This is the specific question I refer to (exam practice):
Particle P has mass 3kg and particle Q has mass 2kg. The particles are moving in
opposite directions on a smooth horizontal plane when they collide directly. Immediately
before the collision, P has speed 3 ms^–1 and Q has speed 2 ms^–1. Immediately after the
collision, both particles move in the same direction and the difference in their speeds is
1 ms^–1.
I did the following to (correctly) calculate the speed of each particle:
3kg * 3ms^-1 + 2kg * -2ms^-1 = 3kg * v + 2kg * (v + 1)
…
v = velocity of particle P = 0.6ms^-1
v + 1 = velocity of particle Q = 1.6ms^-1
My question is this: how do I know that the greater speed (v + 1) is for particle Q? Is it because it had the greater momentum before the collision, so it's supposed to have the greater velocity after the collision? If I assume that particle P has the greater velocity after the collision, the answer is different (and incorrect).
Best Answer
You don't, but you can see what happens if you assume particle P has greater (more positive) velocity. Then you get that particle Q has velocity $.4\ \textrm{m/s}$ (notice that this is signed velocity, not magnitude), and particle P, $1.4\ \textrm{m/s}$. This is nonsense, though, (as Ross pointed out) since you assumed WLOG that $P$ started to the left of $Q$.
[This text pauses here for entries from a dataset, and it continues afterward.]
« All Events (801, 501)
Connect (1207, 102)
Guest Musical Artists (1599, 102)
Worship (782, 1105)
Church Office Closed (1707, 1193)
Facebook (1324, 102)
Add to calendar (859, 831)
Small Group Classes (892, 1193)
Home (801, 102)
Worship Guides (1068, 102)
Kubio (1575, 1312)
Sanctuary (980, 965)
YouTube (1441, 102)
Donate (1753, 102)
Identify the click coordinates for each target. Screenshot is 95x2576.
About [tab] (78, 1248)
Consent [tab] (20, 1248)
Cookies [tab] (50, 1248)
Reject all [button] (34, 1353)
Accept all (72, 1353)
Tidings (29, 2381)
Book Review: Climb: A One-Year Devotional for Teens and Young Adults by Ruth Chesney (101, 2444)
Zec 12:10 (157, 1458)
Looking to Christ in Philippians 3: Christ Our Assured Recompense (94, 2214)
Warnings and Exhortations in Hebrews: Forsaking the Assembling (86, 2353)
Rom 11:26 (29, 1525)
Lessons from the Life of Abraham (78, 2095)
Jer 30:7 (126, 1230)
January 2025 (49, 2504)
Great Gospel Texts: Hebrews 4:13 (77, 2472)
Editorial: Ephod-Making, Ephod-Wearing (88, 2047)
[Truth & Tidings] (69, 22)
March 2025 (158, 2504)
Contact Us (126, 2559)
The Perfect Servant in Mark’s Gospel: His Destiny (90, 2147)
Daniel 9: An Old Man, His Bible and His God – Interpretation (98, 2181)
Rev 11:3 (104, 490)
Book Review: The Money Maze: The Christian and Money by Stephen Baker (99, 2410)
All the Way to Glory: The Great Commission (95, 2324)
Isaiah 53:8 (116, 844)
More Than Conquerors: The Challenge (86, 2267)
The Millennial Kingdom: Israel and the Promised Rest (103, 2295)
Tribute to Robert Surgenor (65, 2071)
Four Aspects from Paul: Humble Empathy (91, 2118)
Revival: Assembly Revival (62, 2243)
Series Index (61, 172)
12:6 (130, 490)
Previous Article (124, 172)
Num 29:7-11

Generally speaking, for elastic collision of two particles the ending velocity is uniquely determined by conservation of momentum and conservation of energy. For inelastic collisions, such as the one here, you must use the information given in the problem to determine the final velocity. There is no universal principle about which particle must move faster than the other.